Civic Engagement - Forum Theatre

16 March 2015

The Trust has developed a Civic Activism Awards Programme and we are profiling each of the 29 tools available in the online directory. Perhaps Forum Theatre might work for your organisation?

Augusto Boal developed forum theatre in the 1970s with the aim of helping audience members identify their “internal oppressions” in order to begin to overcome them.

Forum theatre – also known as Boal’s Theatre, Theatre of the Oppressed, or Theatre for Development – uses theatre to achieve social aims.

It can be used with any type of audience, but is particularly used by or with groups experiencing exclusion – e.g. those affected by homelessness or poverty. It can also be useful as a training or educational tool – for example as used by Centre for Community Dialogue and Change in India.


The audience is shown a short play in which a central character encounters a form of oppression or an obstacle. The topic will usually be something of immediate importance to the audience, often based on a shared life experience.

Actors or audience members can stop the play, either spontaneously or at pre-determined points. Audience members then suggest alternative options or actions for the protagonist in an attempt to change the outcome.
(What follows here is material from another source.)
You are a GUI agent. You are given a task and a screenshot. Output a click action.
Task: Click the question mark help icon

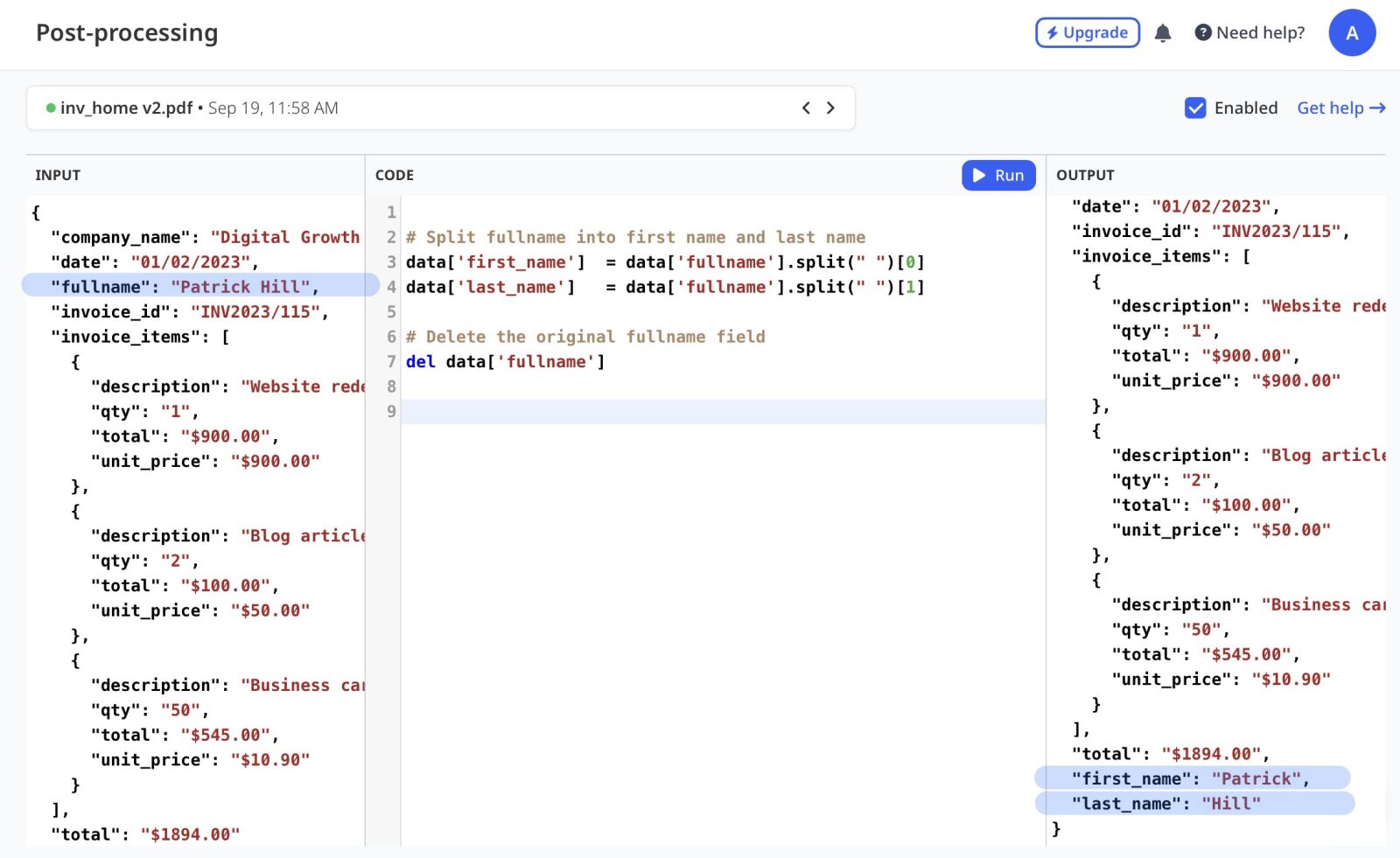[1202, 32]
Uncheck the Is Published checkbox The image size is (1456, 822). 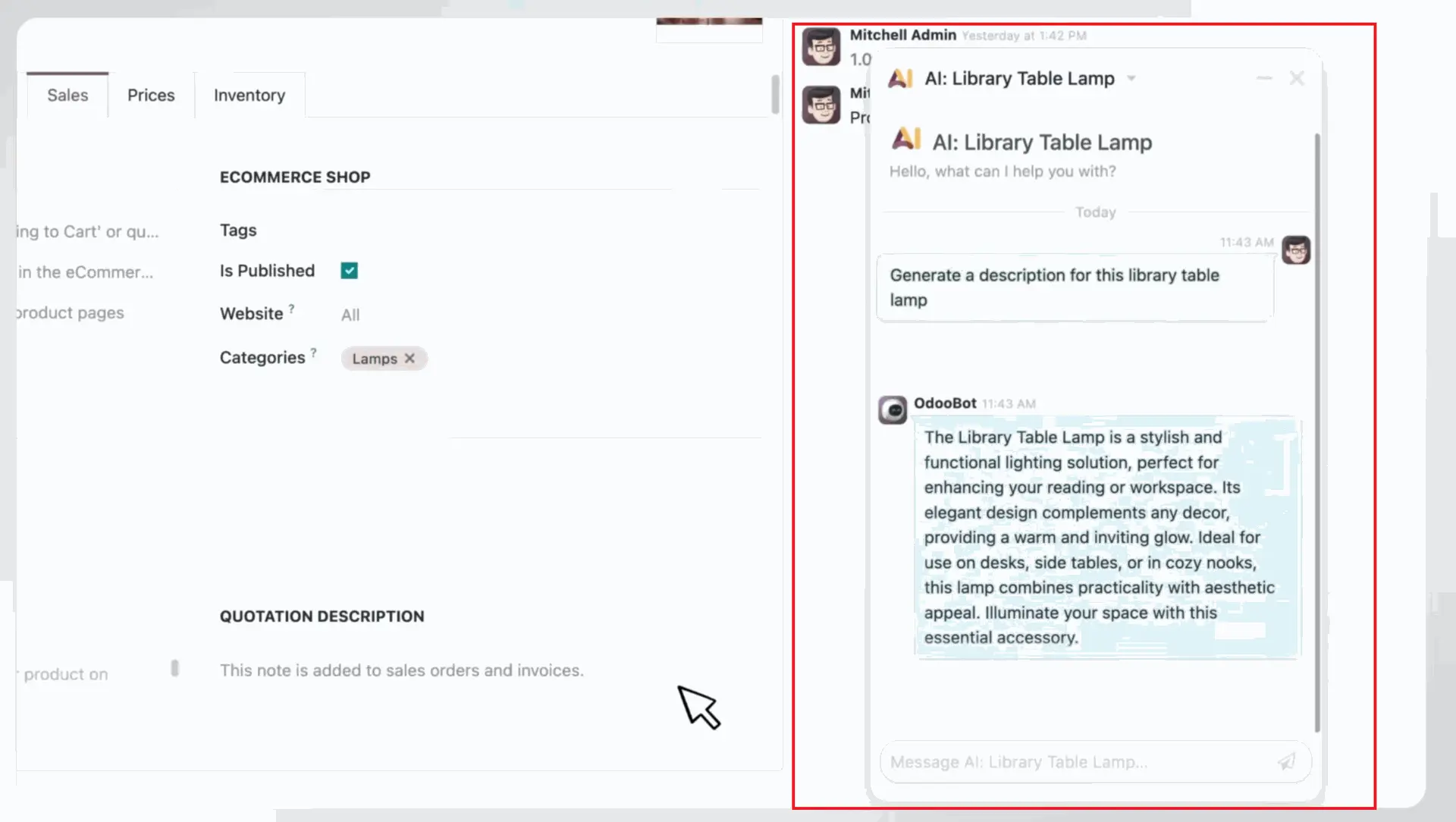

Forum theatre can be used to prepare for a specific occasion, or examine alternatives in a past, present or future situation. The actors explore the results of these choices with the audience, creating a kind of theatrical debate, in which experiences and ideas are rehearsed and shared, generating both solidarity and a sense of empowerment.


Cardboard Citizens has run its flagship project – the Forum Theatre Tour – for the last 24 years, as a way of giving homeless people a voice, as well as engaging new members, finding supporters and forming new relationships.

This has included more than 200 performances in the last three years across 18 London boroughs and 10 UK cities, reaching more than 3,000 homeless people and 3,000 other members of the public.

The shows are performed by actors who have experience of homelessness; they present recognisable themes of homelessness, family relationships, employment and health, which affect many marginalised people.